A section of similar boxes with modern-looking typewriters attached to them attracted Jem. "Hey, Atticus? May I take a look?" he asked, nodding toward them.

Atticus said he could, but warned him not to wander away. Jem satisfied himself and out of the corner of my eyes I noticed him push a few buttons. When something appeared on the screen he was mildly intimidated. He persevered, though and continued contentedly with not a clue in the world on what he was doing.

Atticus kept a weary eye on us all and after a few moments he was pulled into conversation by a nearby Negro sales clerk. When the clerk asked if he could help him, Atticus replied that he had no idea what any of the items around him were.

"Well, sir, this here is a flat screen," the clerk said while pointing at a thinner box.

Atticus shook his head politely and answered, "Really we're just looking around... getting out of the daily rut..." The subtlety of his response made me laugh.

"Oh, I understand, sir." The clerk left to assist other customers.

"Atticus!" I cried. "Atticus, this little camera can take color pictures!" And my father was torn away from the boxes (which he had changed back to the news reporters, determined to be educated on the subject of current worldly affairs I supposed).

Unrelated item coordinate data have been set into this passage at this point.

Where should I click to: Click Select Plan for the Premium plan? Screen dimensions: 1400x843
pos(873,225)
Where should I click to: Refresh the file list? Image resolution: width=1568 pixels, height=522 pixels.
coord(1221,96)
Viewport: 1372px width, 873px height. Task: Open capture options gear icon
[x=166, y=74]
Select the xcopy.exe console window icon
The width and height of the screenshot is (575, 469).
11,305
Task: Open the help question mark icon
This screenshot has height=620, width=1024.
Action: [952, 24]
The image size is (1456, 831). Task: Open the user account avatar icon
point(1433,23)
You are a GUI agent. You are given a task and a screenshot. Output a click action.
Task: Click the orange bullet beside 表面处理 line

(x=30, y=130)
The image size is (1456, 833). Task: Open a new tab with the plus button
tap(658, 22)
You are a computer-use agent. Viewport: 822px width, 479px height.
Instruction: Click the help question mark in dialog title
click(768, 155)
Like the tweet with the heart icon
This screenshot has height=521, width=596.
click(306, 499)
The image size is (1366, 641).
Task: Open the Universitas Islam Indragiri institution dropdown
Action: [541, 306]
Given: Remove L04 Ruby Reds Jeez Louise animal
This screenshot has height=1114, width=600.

Dill, Atticus, and I were astounded by the machines we found. There was one in demonstration that the same clerk put two slices of bread into. To our astonishment, toast was made, then buttered, broken, and handed out. Another machine blew cool air at the turn of a knob. I didn't want to leave it but we realized we had lost Jem.

He wasn't at the boxes labeled Dell anymore. He wasn't anywhere in the store, but the clerk said he didn't see him leave. He said he would go get his assistant to help us (who we were surprised to find out was angloid). The assistant told us he had seen Jem leave with another boy around his age and that they were headed somewhere to the left of the store. We rushed out of the store with the assistant at our heels in case we needed further aid.

"Give me the rest of your money! Now! You got to have more than a dime somewhere!" One of the people I had seen huddled together before had my brother pinned to a brick wall. I felt heated but I knew Atticus would chastise me if I fought this boy. I stood still, but I could hardly bear it.

"You got a problem, old man?"

"That's my son you're robbing," Atticus replied curtly. "I'd appreciate it if you would let him go."

"I don't wanta stick anyone, old man, you all seem real nice, but if I don't get what I want I might hafta." The boy pulled a knife from his pocket and put its shiny edge to the back of Jem's neck. The assistant slid off to the side and made a call from a tiny portable phone.

"I'm not looking for trouble, sir," Atticus said with a voice only comparable to gently stroking a kitten to rest. "Please, let him go."

The boy refused and I lost my self-restraint. "Let Jem alone before I." The knife was pointing at me and fearful tears filled my eyes.

"Before you what?" demanded the boy.

"Stay out of it, Scout," Jem muttered in attempted bravery.

Dill pulled me back. "We don't want you in a fix too." He hugged me, even in the view of others.

An older boy, almost a man, ran past us yelling, "Dude, I got the money. Now we can buy another fix!" Within seconds they were gone.

Jem crumbled to the ground at his release. He rubbed his arm in discomfort and I noticed a small tremor in his movements. We wasted no time getting to him. "He said he wanted drugs," Jem explained quietly. "Heroine, I think..."

"Why did you leave with him, son?" inquired Atticus.

"I didn't go willingly..." Atticus nodded understandingly. "I gave him my last dime," Jem added as I hugged him.

I was horrified. I had just begun to think the future was a brighter place than our own present, the better of two worlds, but now those dreams had been shattered. For once in its entire existence, the United States had come close to acheiving absolute equality; only now it didn't matter.